A few fellow breeders and myself are seriously considering starting a Canadian fancy mouse club as the hobby is seriously lacking up here. 
Looking forward to talking with you all.
Ryan


----------



## WoodWitch (Oct 18, 2009)

Welcome to the forum


----------



## Seafolly (Mar 13, 2012)

Welcome! I love the sounds of this club idea.


----------



## DaisyTailsMousery (Nov 8, 2012)

Hello and welcome


----------



## TwitchingWhiskers (Feb 2, 2013)

Welcome! I wish you success with the club, anything to strengthen the fancy!


----------



## pro-petz (Nov 14, 2012)

Hello and welcome to the forum


----------



## Paradigmatic (Jan 22, 2013)

Starting a club would hopefully give us all in Canada a little better idea of who's out there! Best of luck to you.


----------



## andypandy29us (Aug 10, 2012)

hello and welcome


----------



## ThatCertainGlow (Jun 23, 2012)

Welcome to the forum.  I do hope a Canadian club gets going. So many of you seem to feel very isolated. (Not too dissimilar to the US I guess.)


----------



## Vicats (Dec 8, 2012)

Welcome to the forums!
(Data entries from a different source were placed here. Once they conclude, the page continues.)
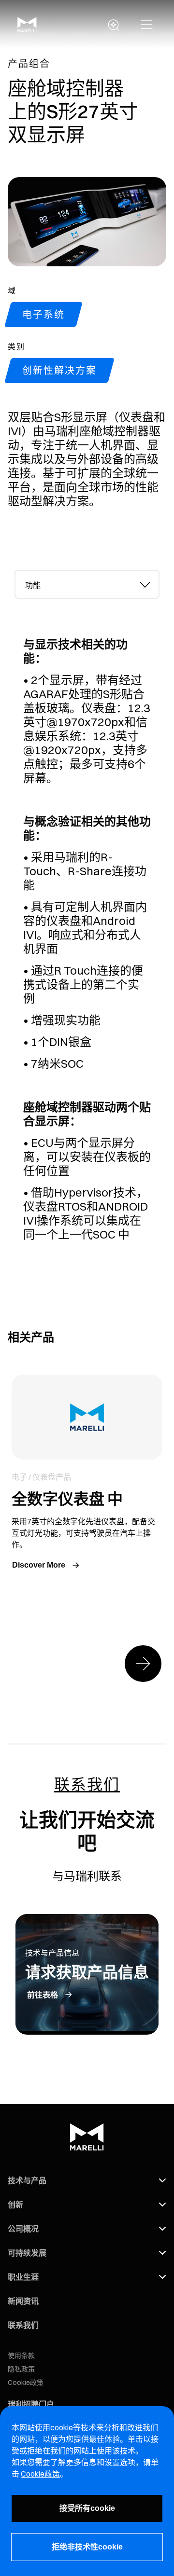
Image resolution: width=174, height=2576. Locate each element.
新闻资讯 (23, 2301)
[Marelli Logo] (27, 29)
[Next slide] (143, 1663)
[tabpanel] (87, 920)
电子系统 (43, 314)
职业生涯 (23, 2277)
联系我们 (23, 2325)
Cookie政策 (26, 2382)
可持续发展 (27, 2253)
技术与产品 (27, 2180)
Do you mind if I ask where(ish) in Nova Scotia you're located? I went to X, and there's a chance I will be heading back to NS in September... It would be wonderful to make some more Mousy connections. Also, a Canadian fancy club would be wonderful! With the opportunity to pool resources, we should be able to bring some really wonderful lines up here.


----------



## Pigeonrh (Feb 5, 2013)

Hey,
Im in the Windsor area. So about 45 mins from X. My wife actually went to X for a while years ago.


----------



## Vicats (Dec 8, 2012)

Alright, good to know! I know Seafolly is planning a road trip in late April which will hopefully result in some American stock up here... You might want to contact her. (She's wonderful, I got my pet girls from her.  )


----------